(SOURCE TEXT)

==*==

Personal data obtained from other internal police databases 

The question which immediately pops up when discussing the re-use of personal data is whether personal data collected within one criminal investigation could be used in another. When, from the data collected within an investigation, there are enough indications to base a reasonable suspicion to investigate a new unrelated offence, the processing of such data will be deemed compatible .  

However, the question of the compatibility of further use of such personal data for the solution of possible future offences is more complicated and will depend highly on the balance made in each national legislation. When the personal data, e.g. fingerprints or photographs, relate to a suspect or a person who is convicted afterwards their conservation for possible future offences may be considered as compatible. The Council of Europe however notes that “there is however divergence with regard to the necessity of deleting such data in cases of acquittal by lack of evidence though the suspicion remains. But it is less questionable when somebody’s innocence has been established. The conservation of personal data related to persons other than the suspect or the convicted person should be deleted, their further use would be deemed incompatible, unless a legal basis exists to ground such conservation or processing.”

==*==

(PROVIDED DATA)
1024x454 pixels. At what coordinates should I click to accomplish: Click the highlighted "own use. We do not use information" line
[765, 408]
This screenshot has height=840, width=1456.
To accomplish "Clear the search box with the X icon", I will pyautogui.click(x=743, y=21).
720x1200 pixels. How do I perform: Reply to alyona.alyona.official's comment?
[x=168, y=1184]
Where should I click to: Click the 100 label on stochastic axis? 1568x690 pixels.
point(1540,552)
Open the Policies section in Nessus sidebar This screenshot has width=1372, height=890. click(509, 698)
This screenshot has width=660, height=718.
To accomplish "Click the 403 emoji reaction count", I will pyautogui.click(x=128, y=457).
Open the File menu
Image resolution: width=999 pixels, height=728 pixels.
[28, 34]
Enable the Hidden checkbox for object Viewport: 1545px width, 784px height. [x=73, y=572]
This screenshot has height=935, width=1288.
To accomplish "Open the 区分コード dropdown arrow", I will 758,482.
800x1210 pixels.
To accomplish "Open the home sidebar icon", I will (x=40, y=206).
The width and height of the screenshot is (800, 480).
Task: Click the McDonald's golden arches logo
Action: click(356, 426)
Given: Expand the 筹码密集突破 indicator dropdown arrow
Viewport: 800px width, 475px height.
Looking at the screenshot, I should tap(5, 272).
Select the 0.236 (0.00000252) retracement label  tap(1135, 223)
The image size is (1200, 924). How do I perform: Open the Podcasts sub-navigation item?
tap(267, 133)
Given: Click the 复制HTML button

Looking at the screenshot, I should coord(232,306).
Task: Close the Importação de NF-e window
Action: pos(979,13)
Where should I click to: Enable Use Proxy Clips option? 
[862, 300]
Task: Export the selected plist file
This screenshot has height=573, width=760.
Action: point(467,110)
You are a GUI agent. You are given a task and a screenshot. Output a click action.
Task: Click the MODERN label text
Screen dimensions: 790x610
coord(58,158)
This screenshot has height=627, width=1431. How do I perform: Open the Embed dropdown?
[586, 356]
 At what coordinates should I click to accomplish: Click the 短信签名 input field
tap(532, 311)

==*==

(STATED EXERCISE 1) Rewrite the stretch of the passage on police re-use of personal data from "The question which" through "deemed compatible .", changing "criminal investigation" to "police inquiry".
(STATED EXERCISE 2)
Answer these questions using the passage on police re-use of personal data:
(a) Under what condition is processing data from one investigation to pursue a new, unrelated offence deemed compatible?
(b) What two examples of personal data does the passage give?
(c) Which body's remarks does the passage quote?

(FULL ANSWER 1)
The question which immediately pops up when discussing the re-use of personal data is whether personal data collected within one police inquiry could be used in another. When, from the data collected within an investigation, there are enough indications to base a reasonable suspicion to investigate a new unrelated offence, the processing of such data will be deemed compatible .

(FULL ANSWER 2)
(a) When the data collected within an investigation give enough indications to base a reasonable suspicion for investigating the new offence.
(b) Fingerprints and photographs.
(c) The Council of Europe.